Directions
Everything from the line with "This screenshot has width=1193, height=939." down to the line with "At what coordinates" below must be printed exactly, those two lines included. Exclude pictures.
-------- Given records --------
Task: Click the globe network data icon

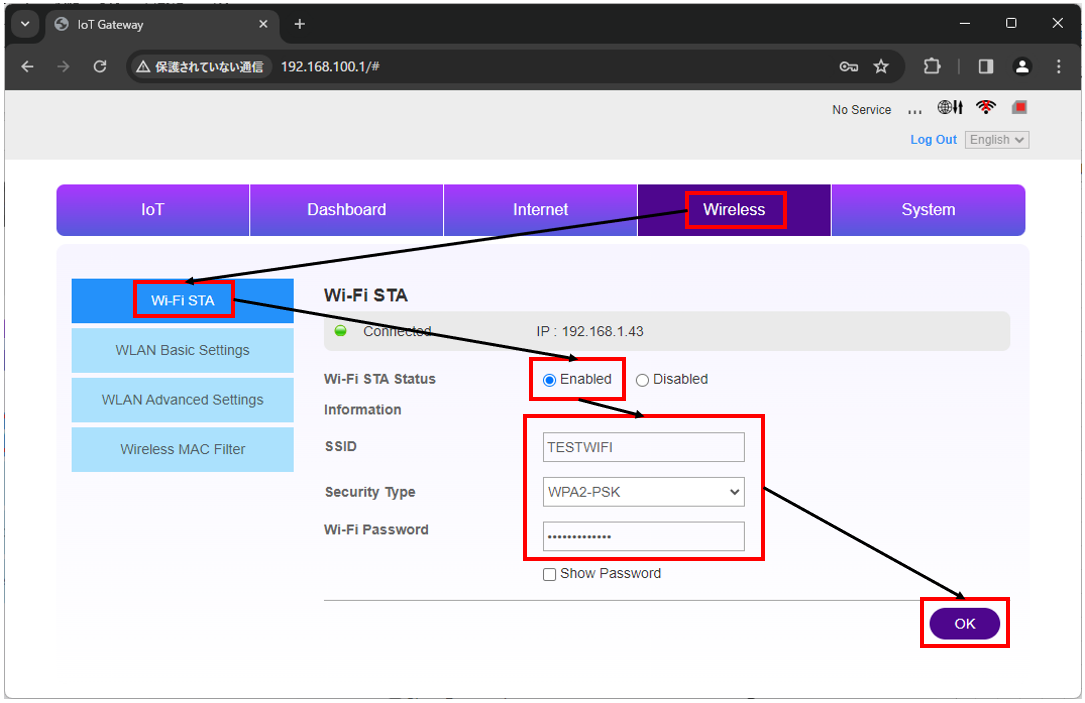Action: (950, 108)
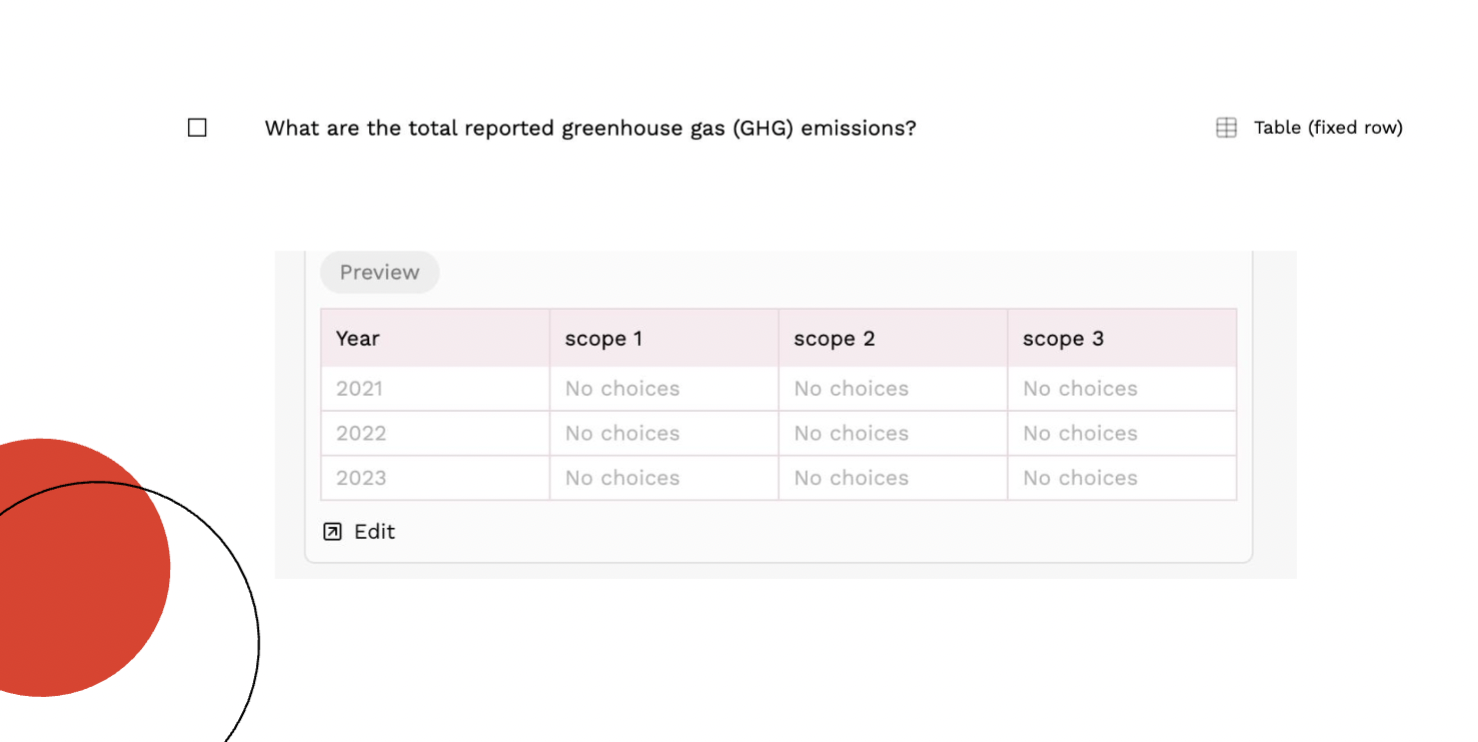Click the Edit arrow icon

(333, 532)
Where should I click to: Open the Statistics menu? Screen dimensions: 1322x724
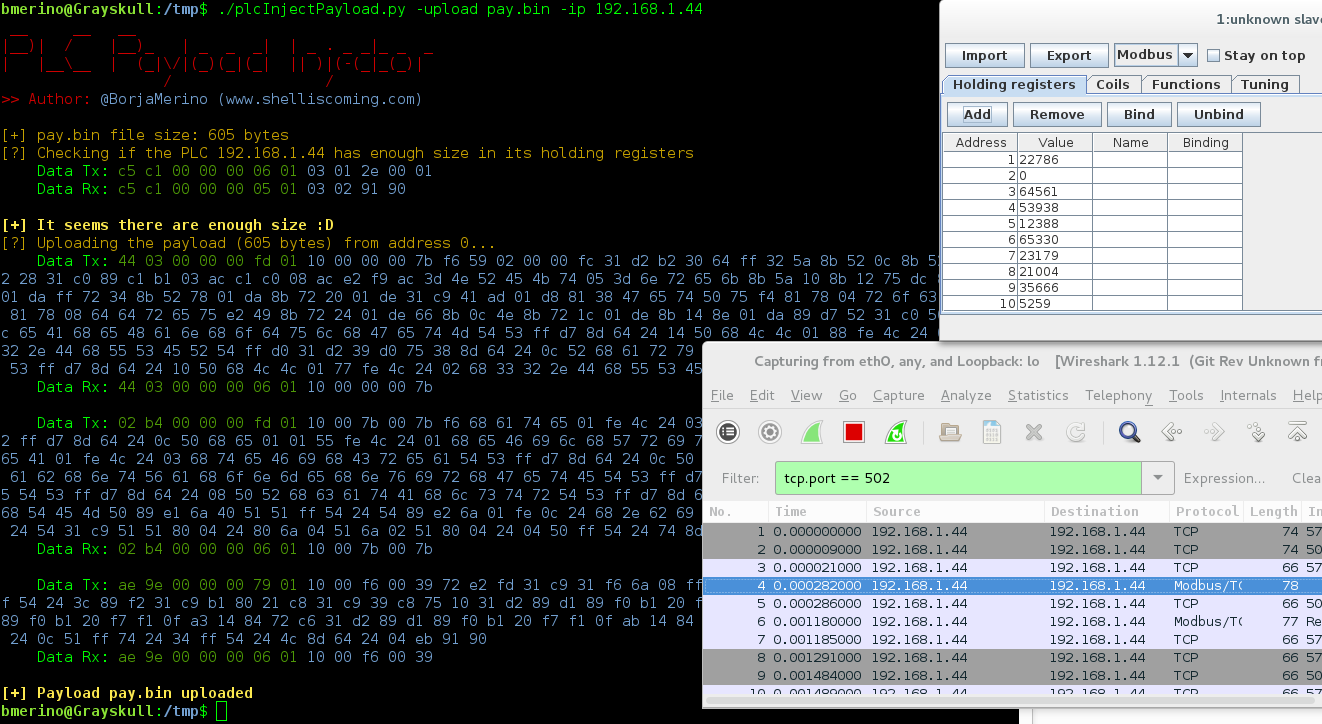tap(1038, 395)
--------
-------- Given records --------
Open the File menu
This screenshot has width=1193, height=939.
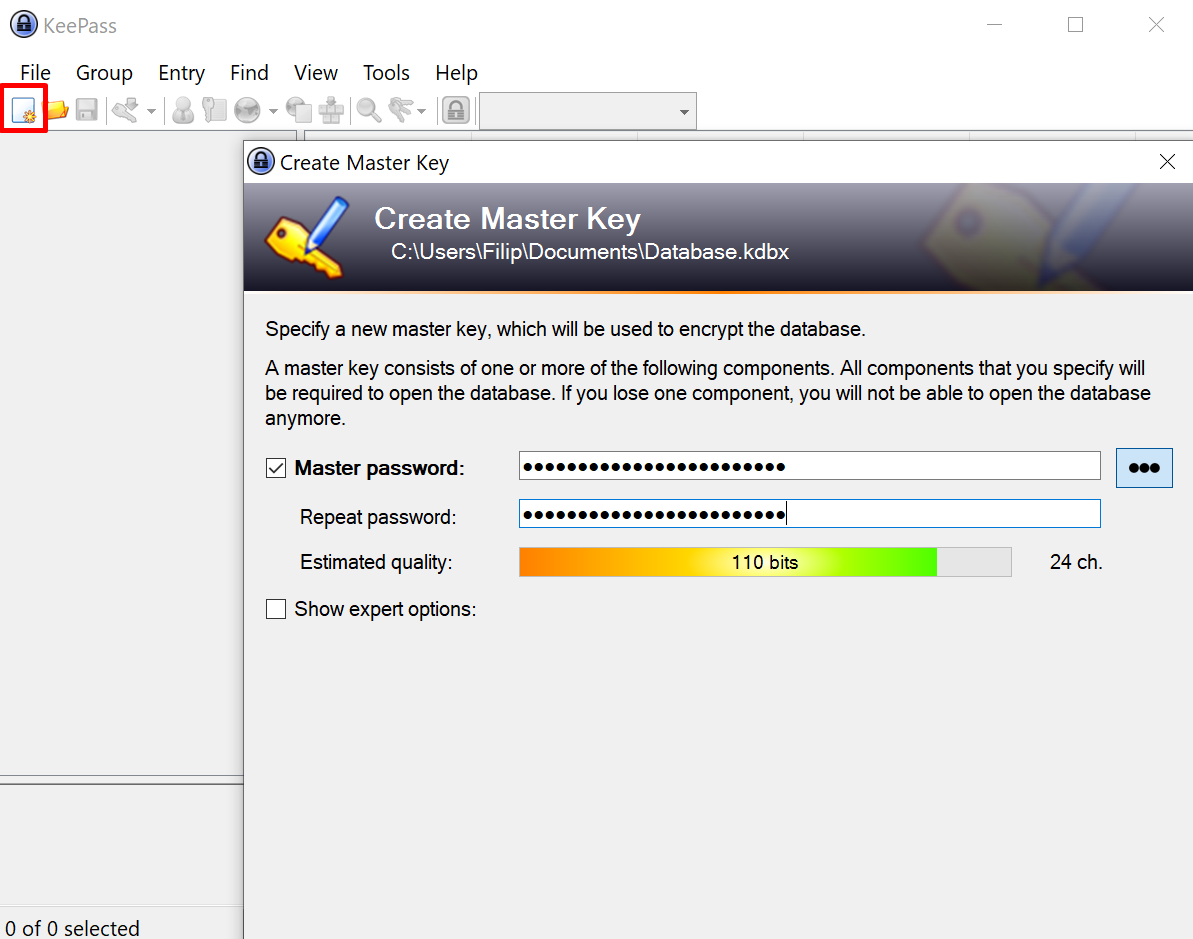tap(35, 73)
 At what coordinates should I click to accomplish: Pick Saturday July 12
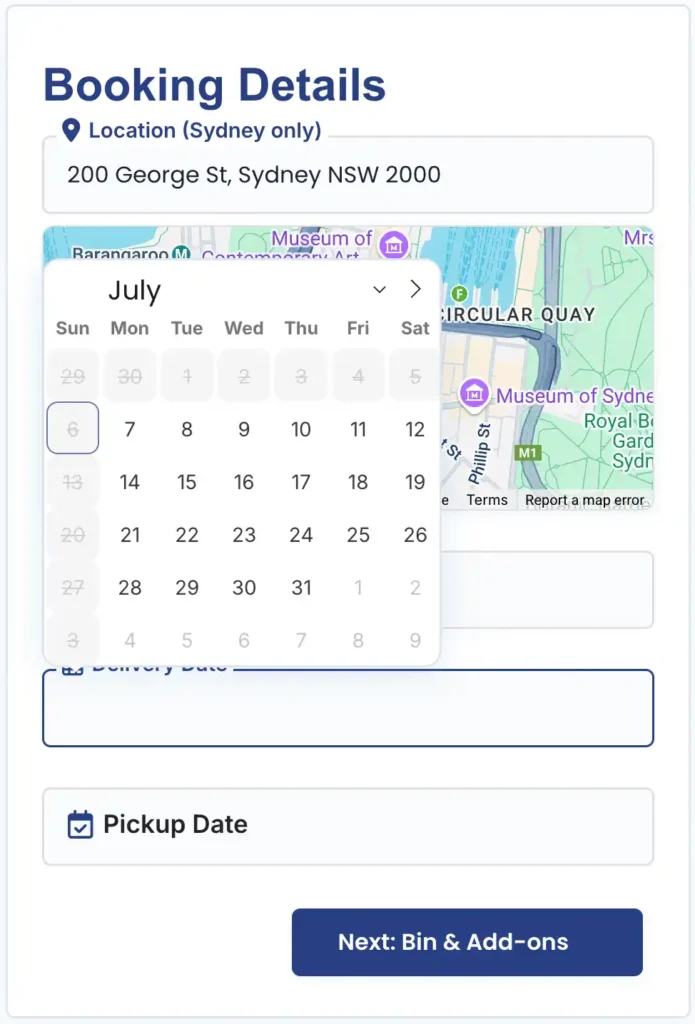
--------
-------- Given records --------
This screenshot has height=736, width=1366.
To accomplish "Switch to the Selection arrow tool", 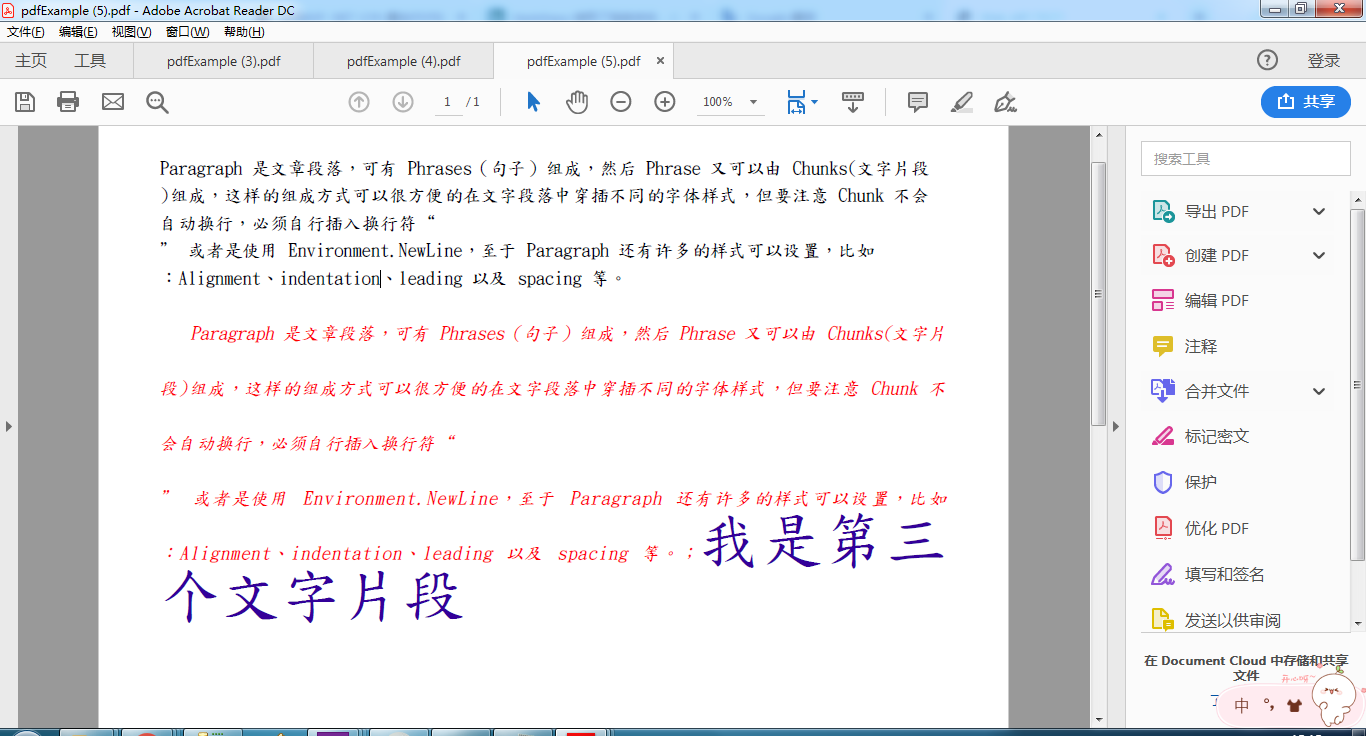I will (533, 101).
--------
Exercise result
This screenshot has width=1193, height=939.
tap(35, 73)
 At what coordinates should I click to accomplish: Pick Saturday July 12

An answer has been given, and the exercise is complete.